(Petaling Jaya, Monday): The cabinet on Wednesday should maintain its cool and not go overboard as to ban Rohan Gunaratna’s “Inside Al Qaeda” which will create even greater regional and international interest in the book, more than compensating for the loss of book sales in the country, and sparking suspicion whether Malaysia has something to hide.
The Cabinet should realize that these are not ordinary times for Malaysia and the region as illustrated by the unprecedented indefinite postponement of two major events by the Australian High Commission in Kuala Lumpur, the Study in Australia Education Exhibition from Oct. 25 to 27 and the Film Festival from Oct. 23 to 27, following “information on generic threats in the region in the wake of the Oct. 12 bombings in Bali”.
The Minister in the Prime Minister’s Department, Datuk Dr. Rais Yatim has suggested that the government should take legal action against Gunaratna and according to the press, the Deputy Prime Minister, Datuk Seri Abdullah Ahmad Badawi said that any legal action against Gunaratna “for linking the Barisan Nasional to the al Qaeda terrorist group” will have to be decided by the Cabinet.
But the question is whether the Cabinet should be considering any legal against Gunaratna for his book, “Inside Al Qaeda – Global Network of Terror”, including the banning of the book.
Many Cabinet Ministers and Barisan Nasional leaders are baying for the blood of Gunaratna for “linking the Barisan Nasional to the Al-Qaeda terrorist network”, like the Information Minister Tan Sri Khalil Yaakob, who should have been the most informed of all Cabinet Ministers and Barisan Nasional leaders by virtue of his sensitive information portfolio.
But they are all mistaken and barking up the wrong tree, for as Gunaratna has rightly pointed out in Sunday Star, “Nowhere in my book have I linked al-Qaeda to Barisan Nasional”. Even if Gunaratna’s book had linked Barisan Nasional to al-Qaeda, it is for Barisan Nasional as a political coalition and not for the Cabinet and Government to take legal action against Gunaratna – as it is important to keep clear and separate the distinction between government and party, which are completely different entities.
As Bernama pointed out on Friday, the offending part to Barisan Nasional in Gunaratna’s book is the paragraph in page 197 which said:
"MILF nurtures and maintains links with several individual members of political parties in Malaysia. With the exception of military cooperation with JI and KMM, MILF's links are ideological and political e.g. with the Movement of the Islamic Unity (APU); Islamic Youth Movement of Malaysia (ABIM); Islamic Front of Malaysia (IFM); Front Malaysian Islamic Council (FMIC); Kongres Indian Muslim Malaysia (KIMM); Malaysian Islamic Youth Movement (MIYM), Barisan Nasional (BN), and PAS (Parti Islam Se Malaysia)."

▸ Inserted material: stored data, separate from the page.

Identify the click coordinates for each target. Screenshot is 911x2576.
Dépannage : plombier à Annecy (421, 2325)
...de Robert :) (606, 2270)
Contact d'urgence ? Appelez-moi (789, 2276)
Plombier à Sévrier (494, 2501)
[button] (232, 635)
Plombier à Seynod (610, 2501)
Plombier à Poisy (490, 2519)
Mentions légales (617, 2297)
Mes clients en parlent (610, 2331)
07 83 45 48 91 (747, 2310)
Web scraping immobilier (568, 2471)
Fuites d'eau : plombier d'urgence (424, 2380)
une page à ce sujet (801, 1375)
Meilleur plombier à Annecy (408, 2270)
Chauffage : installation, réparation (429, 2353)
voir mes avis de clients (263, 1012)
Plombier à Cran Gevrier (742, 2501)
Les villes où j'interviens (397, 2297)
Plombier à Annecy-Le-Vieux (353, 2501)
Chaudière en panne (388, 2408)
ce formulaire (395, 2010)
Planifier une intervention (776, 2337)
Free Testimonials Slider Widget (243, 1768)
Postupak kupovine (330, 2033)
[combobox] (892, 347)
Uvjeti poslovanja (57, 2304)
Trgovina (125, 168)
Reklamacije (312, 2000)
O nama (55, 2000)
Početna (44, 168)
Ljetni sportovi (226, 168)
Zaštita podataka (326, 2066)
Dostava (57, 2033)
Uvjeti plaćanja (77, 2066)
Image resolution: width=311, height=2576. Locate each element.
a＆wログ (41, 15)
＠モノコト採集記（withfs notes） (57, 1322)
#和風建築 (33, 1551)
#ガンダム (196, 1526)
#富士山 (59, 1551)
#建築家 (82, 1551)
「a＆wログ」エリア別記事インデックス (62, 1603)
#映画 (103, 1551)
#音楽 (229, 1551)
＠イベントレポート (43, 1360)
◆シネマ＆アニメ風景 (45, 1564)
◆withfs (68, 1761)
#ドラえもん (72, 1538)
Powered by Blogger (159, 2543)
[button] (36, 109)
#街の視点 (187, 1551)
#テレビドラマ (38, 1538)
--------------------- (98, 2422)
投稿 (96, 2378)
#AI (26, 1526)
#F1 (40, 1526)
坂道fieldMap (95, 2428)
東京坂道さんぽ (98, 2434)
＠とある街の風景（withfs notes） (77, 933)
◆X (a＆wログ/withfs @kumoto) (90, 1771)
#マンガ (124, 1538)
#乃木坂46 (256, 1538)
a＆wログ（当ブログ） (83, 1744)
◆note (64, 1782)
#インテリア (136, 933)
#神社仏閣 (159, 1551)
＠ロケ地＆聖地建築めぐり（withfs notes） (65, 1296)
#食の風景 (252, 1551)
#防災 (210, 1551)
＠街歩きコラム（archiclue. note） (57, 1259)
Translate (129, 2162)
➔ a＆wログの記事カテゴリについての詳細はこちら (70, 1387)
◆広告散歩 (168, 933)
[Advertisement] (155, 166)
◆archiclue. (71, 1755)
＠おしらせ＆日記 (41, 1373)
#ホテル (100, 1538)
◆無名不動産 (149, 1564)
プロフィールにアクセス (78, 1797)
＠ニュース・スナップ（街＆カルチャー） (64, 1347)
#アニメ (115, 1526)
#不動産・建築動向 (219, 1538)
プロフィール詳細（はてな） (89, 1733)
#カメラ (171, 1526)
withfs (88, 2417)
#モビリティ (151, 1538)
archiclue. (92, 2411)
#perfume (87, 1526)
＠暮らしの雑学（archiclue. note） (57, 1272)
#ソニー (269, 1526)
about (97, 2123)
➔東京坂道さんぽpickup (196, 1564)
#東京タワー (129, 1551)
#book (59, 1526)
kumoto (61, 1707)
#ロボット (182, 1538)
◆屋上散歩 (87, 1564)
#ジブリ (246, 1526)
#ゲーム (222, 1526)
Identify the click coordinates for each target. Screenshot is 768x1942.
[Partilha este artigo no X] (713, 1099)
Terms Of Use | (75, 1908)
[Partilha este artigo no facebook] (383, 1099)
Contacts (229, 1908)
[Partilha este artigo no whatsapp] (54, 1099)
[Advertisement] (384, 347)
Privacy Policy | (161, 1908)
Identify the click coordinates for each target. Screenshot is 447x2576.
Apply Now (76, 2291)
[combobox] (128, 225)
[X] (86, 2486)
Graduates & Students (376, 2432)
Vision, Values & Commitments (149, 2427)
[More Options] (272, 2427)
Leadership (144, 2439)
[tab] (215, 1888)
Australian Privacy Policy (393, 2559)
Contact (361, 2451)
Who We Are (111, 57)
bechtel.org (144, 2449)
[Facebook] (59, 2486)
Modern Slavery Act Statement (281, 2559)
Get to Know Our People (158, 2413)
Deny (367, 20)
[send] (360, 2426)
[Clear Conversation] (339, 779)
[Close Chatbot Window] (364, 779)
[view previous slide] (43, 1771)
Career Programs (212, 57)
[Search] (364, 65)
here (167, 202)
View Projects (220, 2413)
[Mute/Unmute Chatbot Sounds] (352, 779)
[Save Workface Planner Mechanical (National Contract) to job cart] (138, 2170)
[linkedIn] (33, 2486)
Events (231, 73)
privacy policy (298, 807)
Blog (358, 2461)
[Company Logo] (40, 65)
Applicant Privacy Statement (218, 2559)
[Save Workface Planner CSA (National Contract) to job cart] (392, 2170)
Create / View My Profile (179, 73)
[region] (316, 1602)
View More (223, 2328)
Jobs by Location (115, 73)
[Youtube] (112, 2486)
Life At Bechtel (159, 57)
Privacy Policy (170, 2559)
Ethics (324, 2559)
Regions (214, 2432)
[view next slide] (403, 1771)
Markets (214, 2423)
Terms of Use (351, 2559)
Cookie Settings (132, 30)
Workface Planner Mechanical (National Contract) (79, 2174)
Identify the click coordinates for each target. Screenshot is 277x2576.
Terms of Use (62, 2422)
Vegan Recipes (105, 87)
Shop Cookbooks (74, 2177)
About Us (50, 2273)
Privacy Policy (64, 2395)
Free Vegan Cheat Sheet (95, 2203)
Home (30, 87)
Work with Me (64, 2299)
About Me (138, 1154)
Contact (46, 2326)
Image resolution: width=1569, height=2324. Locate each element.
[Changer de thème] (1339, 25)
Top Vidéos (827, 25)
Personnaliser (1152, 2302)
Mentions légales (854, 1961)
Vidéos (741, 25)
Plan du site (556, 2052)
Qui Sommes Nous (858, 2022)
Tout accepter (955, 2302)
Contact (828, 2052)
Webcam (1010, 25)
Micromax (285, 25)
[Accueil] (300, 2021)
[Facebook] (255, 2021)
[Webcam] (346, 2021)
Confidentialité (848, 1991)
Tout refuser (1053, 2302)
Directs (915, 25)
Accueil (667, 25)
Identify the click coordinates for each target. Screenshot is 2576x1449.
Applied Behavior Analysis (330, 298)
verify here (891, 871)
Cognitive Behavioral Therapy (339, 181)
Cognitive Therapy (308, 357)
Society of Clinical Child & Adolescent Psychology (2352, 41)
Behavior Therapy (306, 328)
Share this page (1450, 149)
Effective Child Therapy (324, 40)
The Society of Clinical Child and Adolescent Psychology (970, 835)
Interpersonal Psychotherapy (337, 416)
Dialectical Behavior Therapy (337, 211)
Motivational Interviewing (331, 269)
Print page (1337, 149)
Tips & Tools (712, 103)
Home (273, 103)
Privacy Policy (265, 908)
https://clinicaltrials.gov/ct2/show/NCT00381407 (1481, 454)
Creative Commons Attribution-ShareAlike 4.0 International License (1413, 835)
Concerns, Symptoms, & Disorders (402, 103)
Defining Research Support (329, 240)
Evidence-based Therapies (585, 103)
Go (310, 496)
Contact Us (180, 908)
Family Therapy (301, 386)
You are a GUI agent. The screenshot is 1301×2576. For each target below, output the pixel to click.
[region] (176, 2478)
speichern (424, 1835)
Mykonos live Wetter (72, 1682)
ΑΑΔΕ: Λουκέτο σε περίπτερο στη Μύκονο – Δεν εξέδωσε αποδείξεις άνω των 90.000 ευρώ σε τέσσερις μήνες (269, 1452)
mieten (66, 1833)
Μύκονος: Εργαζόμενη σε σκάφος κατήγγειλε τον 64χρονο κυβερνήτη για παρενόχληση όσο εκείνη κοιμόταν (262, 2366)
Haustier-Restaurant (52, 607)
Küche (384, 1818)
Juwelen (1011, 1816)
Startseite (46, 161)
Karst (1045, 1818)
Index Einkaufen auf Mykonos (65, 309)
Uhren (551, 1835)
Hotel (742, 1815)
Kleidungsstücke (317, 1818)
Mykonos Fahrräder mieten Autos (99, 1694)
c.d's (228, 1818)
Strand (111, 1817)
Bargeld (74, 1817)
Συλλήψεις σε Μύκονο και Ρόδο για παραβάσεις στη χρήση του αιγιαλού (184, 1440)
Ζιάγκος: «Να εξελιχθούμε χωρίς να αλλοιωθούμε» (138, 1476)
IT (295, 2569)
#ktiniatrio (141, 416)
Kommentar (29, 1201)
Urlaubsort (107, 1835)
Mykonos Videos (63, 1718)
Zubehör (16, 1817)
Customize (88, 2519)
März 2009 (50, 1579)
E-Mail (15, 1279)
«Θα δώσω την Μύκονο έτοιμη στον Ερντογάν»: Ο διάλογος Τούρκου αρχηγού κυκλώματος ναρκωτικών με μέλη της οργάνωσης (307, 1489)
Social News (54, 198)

Gunaratna explained in the Sunday Star that the links he meant were between individuals within the organizations and not a party-to-party form of communications or collaboration.
I do not know Gunaratna and I do not defend him, but if the Barisan Nasional finds this paragraph “defamatory”, then it is for the Barisan Nasional and not the Cabinet and Government to take action to seek legal redress.
Furthermore, Gunaratna’s “Inside Al-Qaeda” has been in the market for more than four months, and if the book is prejudicial to national reputation and security, why has the government been oblivious to its sale and circulation all this while? It cannot be that no one in the top echelons of government, in particular those dealing with national security, had read the book until the controversy over the United Nations Security Council report a few days ago? Is this another major slip-up in the efficiency, effectiveness and professionalism of the custodians of national security in the country?
Gunaratna has said he does not know how his book has become the source of the chart in the United Nations Security Council Second Report of the Monitoring Group Established Pursuant to Security Council Resolution 1363 (2002) and Extended by Resolution 1390 (2002), as he had not seen a copy of it.
The Government is right in demanding an explanation and expungement of the chart in the UN Security Council Report for any false imputation that Malaysia is a sponsor or supporter of the Al-Qaeda terrorist network but it should always be mindful that it must act in an open and transparent manner so as not to make things worse.
The government should not continue to resort to ham-fisted actions as in the past suppressing books and publications but should act smart in the era of information technology and globalisation, fully aware that it should not create a situation which would be counter-productive for the country by arousing intense regional and international interest in the book and sparking suspicion whether Malaysia has something to hide by the ban of the book at a time when Al-Qaeda is undoubtedly the major preoccupation of everyone with connections to this part of the world – resulting in even greater regional and international sales and attention to Gunaratna’s book.